* [REQUIREMENTS]: Rewrite the listing from the line with "The width and height of the screenshot is (1817, 1203)." up to and including the line with "Looking at the screenshot, I should [x=412, y=302].", swapping "elephant icon" for "gear icon" and leaving everything else unchanged. Return only those lines.
===== EXTRACTED MATERIAL
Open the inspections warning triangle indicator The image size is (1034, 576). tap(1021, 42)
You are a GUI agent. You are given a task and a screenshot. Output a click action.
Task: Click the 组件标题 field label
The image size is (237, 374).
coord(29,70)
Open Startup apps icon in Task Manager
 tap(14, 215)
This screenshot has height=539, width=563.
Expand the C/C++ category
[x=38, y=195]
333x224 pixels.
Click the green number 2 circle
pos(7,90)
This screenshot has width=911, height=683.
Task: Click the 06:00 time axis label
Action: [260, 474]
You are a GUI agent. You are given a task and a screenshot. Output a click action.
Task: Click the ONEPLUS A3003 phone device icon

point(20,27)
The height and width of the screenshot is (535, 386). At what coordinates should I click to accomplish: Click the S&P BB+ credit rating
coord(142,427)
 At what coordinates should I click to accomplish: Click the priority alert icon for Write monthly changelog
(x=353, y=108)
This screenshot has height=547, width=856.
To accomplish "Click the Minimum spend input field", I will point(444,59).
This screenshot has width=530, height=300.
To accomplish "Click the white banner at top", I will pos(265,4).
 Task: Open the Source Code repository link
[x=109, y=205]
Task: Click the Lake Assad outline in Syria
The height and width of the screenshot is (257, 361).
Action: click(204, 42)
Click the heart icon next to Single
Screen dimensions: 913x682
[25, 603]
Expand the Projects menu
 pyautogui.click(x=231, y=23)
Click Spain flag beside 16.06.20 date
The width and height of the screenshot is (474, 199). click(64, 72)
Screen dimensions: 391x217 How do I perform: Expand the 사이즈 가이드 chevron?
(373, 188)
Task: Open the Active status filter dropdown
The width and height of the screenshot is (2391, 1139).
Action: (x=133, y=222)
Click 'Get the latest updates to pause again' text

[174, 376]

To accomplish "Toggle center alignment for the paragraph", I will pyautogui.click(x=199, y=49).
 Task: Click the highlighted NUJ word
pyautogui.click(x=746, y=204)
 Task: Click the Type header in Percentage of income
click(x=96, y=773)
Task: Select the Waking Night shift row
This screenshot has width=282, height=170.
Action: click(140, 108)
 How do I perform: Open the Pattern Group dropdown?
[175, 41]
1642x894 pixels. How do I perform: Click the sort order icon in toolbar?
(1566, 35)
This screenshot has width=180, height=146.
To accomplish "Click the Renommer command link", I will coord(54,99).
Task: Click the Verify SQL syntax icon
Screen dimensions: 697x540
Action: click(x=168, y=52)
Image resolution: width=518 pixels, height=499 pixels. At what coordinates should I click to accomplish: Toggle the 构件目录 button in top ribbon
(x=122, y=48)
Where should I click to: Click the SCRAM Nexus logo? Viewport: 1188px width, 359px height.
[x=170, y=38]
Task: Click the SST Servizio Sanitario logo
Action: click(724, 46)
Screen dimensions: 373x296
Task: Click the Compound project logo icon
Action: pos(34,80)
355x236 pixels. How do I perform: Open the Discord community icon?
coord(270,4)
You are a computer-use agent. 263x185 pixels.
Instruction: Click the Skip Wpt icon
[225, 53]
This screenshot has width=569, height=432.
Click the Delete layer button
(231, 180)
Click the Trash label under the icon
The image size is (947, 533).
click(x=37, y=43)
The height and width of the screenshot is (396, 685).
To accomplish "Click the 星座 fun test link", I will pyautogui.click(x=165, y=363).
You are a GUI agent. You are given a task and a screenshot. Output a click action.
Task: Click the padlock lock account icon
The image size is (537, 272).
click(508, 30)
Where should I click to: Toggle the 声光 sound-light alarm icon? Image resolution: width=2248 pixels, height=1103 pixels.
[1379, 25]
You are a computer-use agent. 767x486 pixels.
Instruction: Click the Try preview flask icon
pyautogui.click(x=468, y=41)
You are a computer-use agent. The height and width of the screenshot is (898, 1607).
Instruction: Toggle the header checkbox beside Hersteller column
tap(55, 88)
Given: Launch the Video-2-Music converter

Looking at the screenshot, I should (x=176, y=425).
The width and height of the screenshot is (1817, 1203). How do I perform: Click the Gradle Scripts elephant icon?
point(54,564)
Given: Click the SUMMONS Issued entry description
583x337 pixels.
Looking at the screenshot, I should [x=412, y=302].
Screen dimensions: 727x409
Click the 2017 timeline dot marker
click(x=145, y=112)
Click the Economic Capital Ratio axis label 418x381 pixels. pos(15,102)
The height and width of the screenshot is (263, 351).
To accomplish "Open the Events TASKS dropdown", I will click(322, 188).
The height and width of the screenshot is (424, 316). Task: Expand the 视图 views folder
==========
* [RESULT FOR THIS EXERCISE]:
The width and height of the screenshot is (1817, 1203). How do I perform: Click the Gradle Scripts gear icon?
point(54,564)
Given: Click the SUMMONS Issued entry description
583x337 pixels.
Looking at the screenshot, I should [x=412, y=302].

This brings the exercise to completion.